The goal of this document is to demonstrate that, mutatis mutandis, the implementations of the Smith-Waterman algorithm in the textreuse package and the Biostrings package return the same results.
suppressPackageStartupMessages(library("Biostrings"))
## Creating a generic function for 'nchar' from package 'base' in package 'S4Vectors'
library("textreuse")
library("stringr")
Biostrings works by defining a substitution matrix, since there is a limited vocabulary (A, C, G, T). Create the substitution matrix, with the same scores we will use for textreuse.
s <- nucleotideSubstitutionMatrix(match = 2, mismatch = -1, baseOnly = TRUE,
type = "DNA")
s
## A C G T
## A 2 -1 -1 -1
## C -1 2 -1 -1
## G -1 -1 2 -1
## T -1 -1 -1 2
Test the Biostrings implementation. Note that Biostrings package implements both a gap opening and a gap extension penalty. Set the gap extension penalty to 0 since textreuse only implements a gap opening penalty.
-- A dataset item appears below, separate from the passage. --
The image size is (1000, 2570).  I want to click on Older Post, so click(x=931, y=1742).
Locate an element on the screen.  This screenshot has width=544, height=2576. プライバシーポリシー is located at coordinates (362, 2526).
a_letters <- "ACCCGTAAAAAA"
b_letters <- "ACCGGTCCCCCC"
bio <- pairwiseAlignment(a_letters, b_letters, type = "local",
gapOpening = 1, gapExtension = 0, substitutionMatrix = s)
Textreuse expects words, not letters, so add a space between each letter.
letters_to_words <- function(x) {
x %>% str_split("") %>% `[[`(1) %>% str_c(collapse = " ")
}
a_words <- letters_to_words(a_letters)
b_words <- letters_to_words(b_letters)
tr <- align_local(a_words, b_words, match = 2, mismatch = -1, gap = -1)
Compare the two:
bio
## Local PairwiseAlignmentsSingleSubject (1 of 1)
## pattern: [1] ACCCGT
## subject: [1] ACCGGT
## score: 9
tr
## TextReuse alignment
## Alignment score: 9
## Document A:
## A C C C # G T
##
## Document B:
## A C C # G G T
The two implementations get the same score, 9. They extract the same substring, ACCCGT and ACCGGT. The main difference is in representation. Biostrings does not mark substitutions: e.g., G for C in the fourth character above, which makes sense with its limited vocabulary. But textreuse marks all substitutions as an insertion and a deletion, to draw attention to the change. (The code for that feature.)